> 課題 1
後に示す抜粋を、改変せずに全文そのまま再現してください。

苫小牧福音教会 水草牧師のメモ

聖書というメガネで、神が造られた世界と人間とその歴史を見てみたら、という意識で書いたメモです。

エゴー・エイミ

マルコ6:45−56
2016年10月23日

1.権力への誘惑

(1)人々の求めと主イエスの考え
 五千人給食が終わると、「それからすぐに、イエスは弟子たちをしいて舟に乗り込ませた」とあります。主イエスは弟子たちを五千人の人々から引き離したかったのです。なぜでしょうか。五千人の人々を、イエス様がわずか五つのパンと二匹の魚をふやして養われたとき、人々は偉大な王の出現だと色めき立ちました。ヨハネ福音書の平行記事を読みますと、「そこで、イエスは、人々が自分を王とするために、むりやりに連れて行こうとしているのを知って、ただひとり、また山に退かれた。」とあります(ヨハネ6:15)。民衆はローマ帝国の属州民として重税をかけられて生活に困窮していました。また、彼らは民族としての独立を奪われて久しく辱めの中に置かれていました。ですから、ローマ帝国を倒して生活をもっと楽にしてくれる王、さらにはかつてのダビデ、ソロモン王朝の栄光を回復してくれる王の登場を待ち望んでいたからです。
 そうした熱っぽい雰囲気が12人の弟子たちまでも影響して、彼らが「今こそ俺たちの先生が世に出るチャンスではないか」と考え出す危険がありました。そこで、イエス様は弟子たちを群衆から引き離すために、「強いて舟に乗り込ませ、先に向こう岸のベツサイダに行かせ」たのです。
 群衆は、政治的革命を起こして貧困から解放されることこそが幸福への道だと考えました。昔から革命を志す人々は理想をかかげて燃え上がるものです。圧制を撥ね退けて理想社会を来たらせるのだというのです。フランス革命でも、ロシア革命でも、中国の毛沢東革命でも、カンボジアポルポト革命でも、みな理想を夢見るのです。そして、その理想を妨げている者を悪逆非道な敵として血祭りに挙げるのです。しかし、やがて革命が成し遂げられると、その指導者たちロベスピエールスターリン毛沢東ポルポトも先の支配者に勝るとも劣らぬ独裁者となり、おびただしい自国民を粛清しました。

> 課題 2
下の記録のうち、「Image resolution: width=768」を含む行で始まり「Action: pos(439,1162)」を含む行で終わる部分(両端の行を含む)を、空行を除いて1行を1つの文字列とするJSON配列として整形してください。画像は出力に含めないでください。

> 処理対象

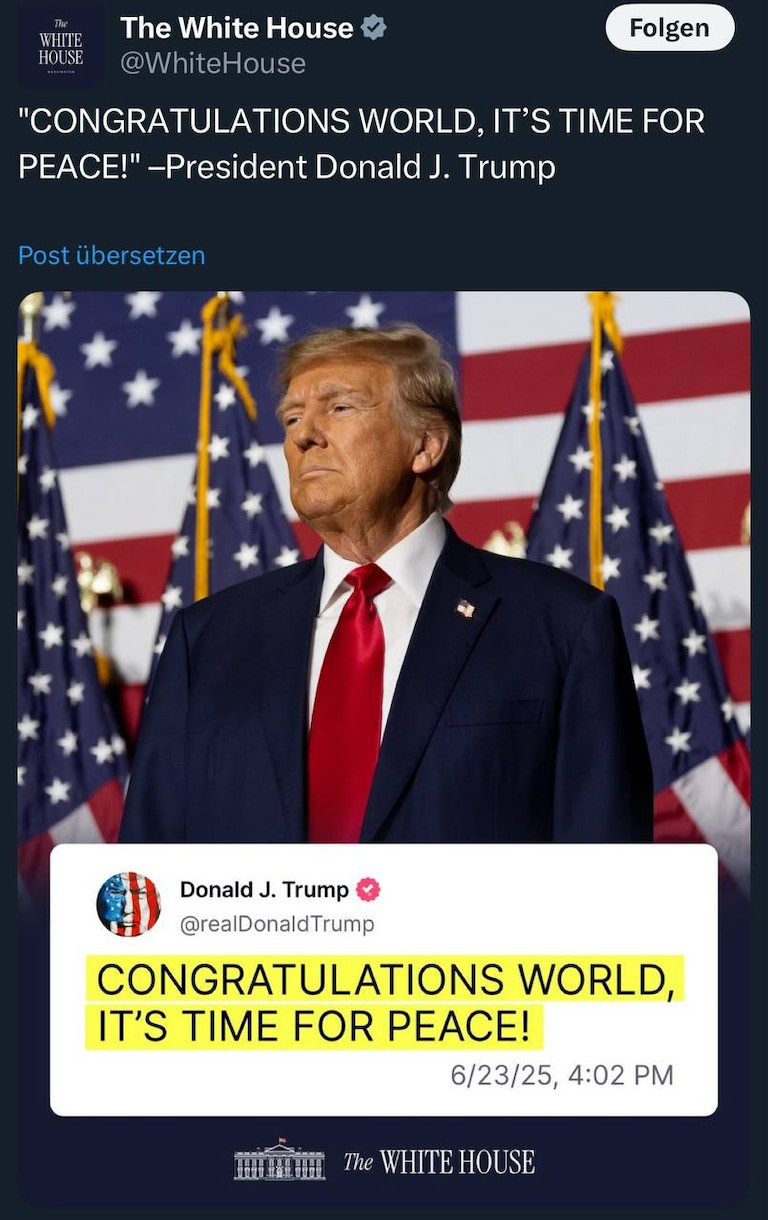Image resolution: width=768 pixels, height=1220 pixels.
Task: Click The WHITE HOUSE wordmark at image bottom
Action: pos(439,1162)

--

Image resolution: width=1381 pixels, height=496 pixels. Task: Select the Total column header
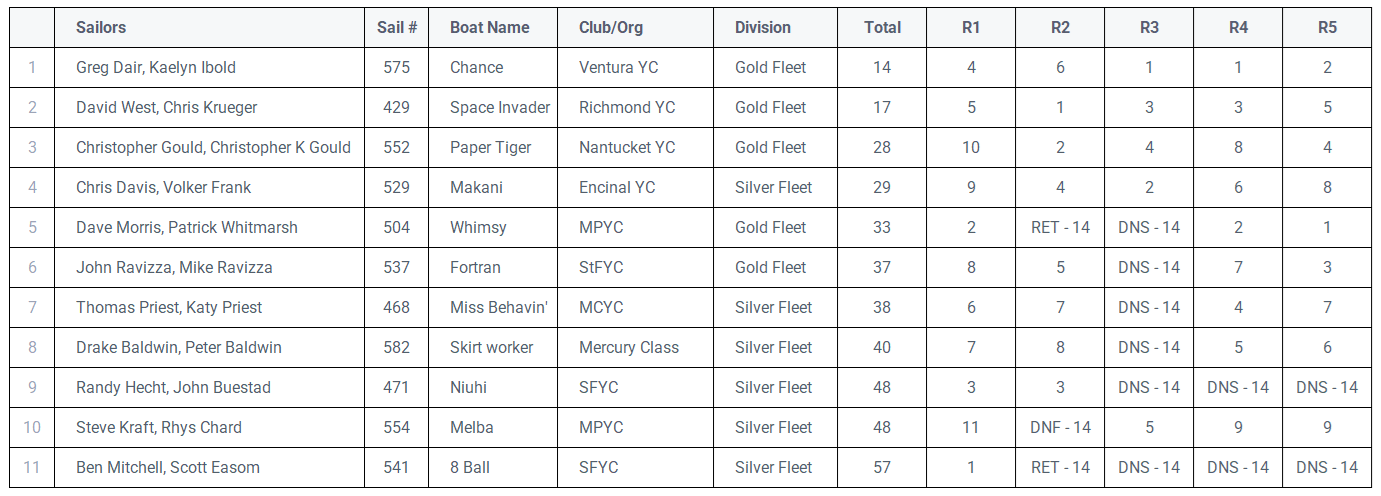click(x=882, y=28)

> 出力結果 1
苫小牧福音教会 水草牧師のメモ

聖書というメガネで、神が造られた世界と人間とその歴史を見てみたら、という意識で書いたメモです。

エゴー・エイミ

マルコ6:45−56
2016年10月23日

1.権力への誘惑

(1)人々の求めと主イエスの考え
 五千人給食が終わると、「それからすぐに、イエスは弟子たちをしいて舟に乗り込ませた」とあります。主イエスは弟子たちを五千人の人々から引き離したかったのです。なぜでしょうか。五千人の人々を、イエス様がわずか五つのパンと二匹の魚をふやして養われたとき、人々は偉大な王の出現だと色めき立ちました。ヨハネ福音書の平行記事を読みますと、「そこで、イエスは、人々が自分を王とするために、むりやりに連れて行こうとしているのを知って、ただひとり、また山に退かれた。」とあります(ヨハネ6:15)。民衆はローマ帝国の属州民として重税をかけられて生活に困窮していました。また、彼らは民族としての独立を奪われて久しく辱めの中に置かれていました。ですから、ローマ帝国を倒して生活をもっと楽にしてくれる王、さらにはかつてのダビデ、ソロモン王朝の栄光を回復してくれる王の登場を待ち望んでいたからです。
 そうした熱っぽい雰囲気が12人の弟子たちまでも影響して、彼らが「今こそ俺たちの先生が世に出るチャンスではないか」と考え出す危険がありました。そこで、イエス様は弟子たちを群衆から引き離すために、「強いて舟に乗り込ませ、先に向こう岸のベツサイダに行かせ」たのです。
 群衆は、政治的革命を起こして貧困から解放されることこそが幸福への道だと考えました。昔から革命を志す人々は理想をかかげて燃え上がるものです。圧制を撥ね退けて理想社会を来たらせるのだというのです。フランス革命でも、ロシア革命でも、中国の毛沢東革命でも、カンボジアポルポト革命でも、みな理想を夢見るのです。そして、その理想を妨げている者を悪逆非道な敵として血祭りに挙げるのです。しかし、やがて革命が成し遂げられると、その指導者たちロベスピエールスターリン毛沢東ポルポトも先の支配者に勝るとも劣らぬ独裁者となり、おびただしい自国民を粛清しました。

> 出力結果 2
[
  "Image resolution: width=768 pixels, height=1220 pixels.",
  "Task: Click The WHITE HOUSE wordmark at image bottom",
  "Action: pos(439,1162)"
]